*Do this*:
Reproduce the data word for word, starting at the line that contains "Where should I click to: Activate" and ending after the last line of the data.

*Data for the task*:
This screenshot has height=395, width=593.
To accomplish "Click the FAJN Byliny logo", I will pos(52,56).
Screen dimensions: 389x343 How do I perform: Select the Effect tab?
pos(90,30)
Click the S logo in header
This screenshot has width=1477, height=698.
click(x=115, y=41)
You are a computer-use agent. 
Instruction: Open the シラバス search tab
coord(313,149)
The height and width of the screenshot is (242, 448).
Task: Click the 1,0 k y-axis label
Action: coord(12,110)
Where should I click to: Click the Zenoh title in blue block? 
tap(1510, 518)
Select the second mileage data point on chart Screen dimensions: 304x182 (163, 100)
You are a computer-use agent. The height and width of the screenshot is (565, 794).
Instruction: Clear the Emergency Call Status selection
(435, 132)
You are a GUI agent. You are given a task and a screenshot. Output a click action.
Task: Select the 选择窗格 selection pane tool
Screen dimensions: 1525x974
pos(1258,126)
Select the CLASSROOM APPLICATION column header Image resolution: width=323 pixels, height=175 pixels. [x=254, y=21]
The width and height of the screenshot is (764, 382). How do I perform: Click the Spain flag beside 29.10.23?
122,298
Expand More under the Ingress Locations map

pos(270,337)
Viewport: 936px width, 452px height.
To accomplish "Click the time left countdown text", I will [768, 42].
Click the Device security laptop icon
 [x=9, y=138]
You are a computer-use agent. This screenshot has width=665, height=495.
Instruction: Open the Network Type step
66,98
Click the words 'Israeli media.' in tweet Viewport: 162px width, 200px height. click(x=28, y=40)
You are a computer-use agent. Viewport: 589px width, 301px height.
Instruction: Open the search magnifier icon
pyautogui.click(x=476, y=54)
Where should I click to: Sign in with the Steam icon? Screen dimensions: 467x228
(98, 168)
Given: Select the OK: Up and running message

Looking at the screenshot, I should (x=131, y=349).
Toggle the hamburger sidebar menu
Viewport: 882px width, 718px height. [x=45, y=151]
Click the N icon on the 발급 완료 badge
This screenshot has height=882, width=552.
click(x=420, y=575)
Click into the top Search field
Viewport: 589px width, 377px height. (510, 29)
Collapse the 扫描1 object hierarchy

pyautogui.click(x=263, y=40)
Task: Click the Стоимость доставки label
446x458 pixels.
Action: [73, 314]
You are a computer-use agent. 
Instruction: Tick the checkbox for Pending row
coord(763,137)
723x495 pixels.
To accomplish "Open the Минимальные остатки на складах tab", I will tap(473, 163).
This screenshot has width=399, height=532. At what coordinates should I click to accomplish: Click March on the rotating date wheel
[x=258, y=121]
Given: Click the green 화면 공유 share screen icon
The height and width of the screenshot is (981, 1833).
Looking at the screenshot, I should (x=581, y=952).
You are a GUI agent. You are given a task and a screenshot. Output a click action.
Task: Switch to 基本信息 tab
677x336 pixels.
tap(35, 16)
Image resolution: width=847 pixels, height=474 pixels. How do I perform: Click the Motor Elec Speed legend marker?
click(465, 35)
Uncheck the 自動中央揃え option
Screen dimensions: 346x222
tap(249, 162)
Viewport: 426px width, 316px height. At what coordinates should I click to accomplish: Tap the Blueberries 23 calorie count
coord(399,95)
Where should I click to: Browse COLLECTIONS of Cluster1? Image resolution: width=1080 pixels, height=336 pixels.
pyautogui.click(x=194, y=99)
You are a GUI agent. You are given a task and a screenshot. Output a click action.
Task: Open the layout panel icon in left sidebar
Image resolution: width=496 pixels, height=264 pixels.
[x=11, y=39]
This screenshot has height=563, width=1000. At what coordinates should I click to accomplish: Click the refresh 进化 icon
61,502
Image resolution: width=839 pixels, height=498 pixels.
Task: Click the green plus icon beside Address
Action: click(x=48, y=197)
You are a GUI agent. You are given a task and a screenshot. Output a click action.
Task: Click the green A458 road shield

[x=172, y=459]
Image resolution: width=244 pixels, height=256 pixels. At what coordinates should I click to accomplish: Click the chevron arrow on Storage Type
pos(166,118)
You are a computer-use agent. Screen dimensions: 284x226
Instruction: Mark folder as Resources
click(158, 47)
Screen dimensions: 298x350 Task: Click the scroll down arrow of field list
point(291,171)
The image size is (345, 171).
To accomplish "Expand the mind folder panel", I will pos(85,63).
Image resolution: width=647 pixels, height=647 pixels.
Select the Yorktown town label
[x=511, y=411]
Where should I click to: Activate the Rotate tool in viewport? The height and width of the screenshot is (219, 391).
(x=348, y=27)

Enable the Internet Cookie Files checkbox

*Task response*:
Where should I click to: Activate the Rotate tool in viewport? The height and width of the screenshot is (219, 391).
(x=348, y=27)

Enable the Internet Cookie Files checkbox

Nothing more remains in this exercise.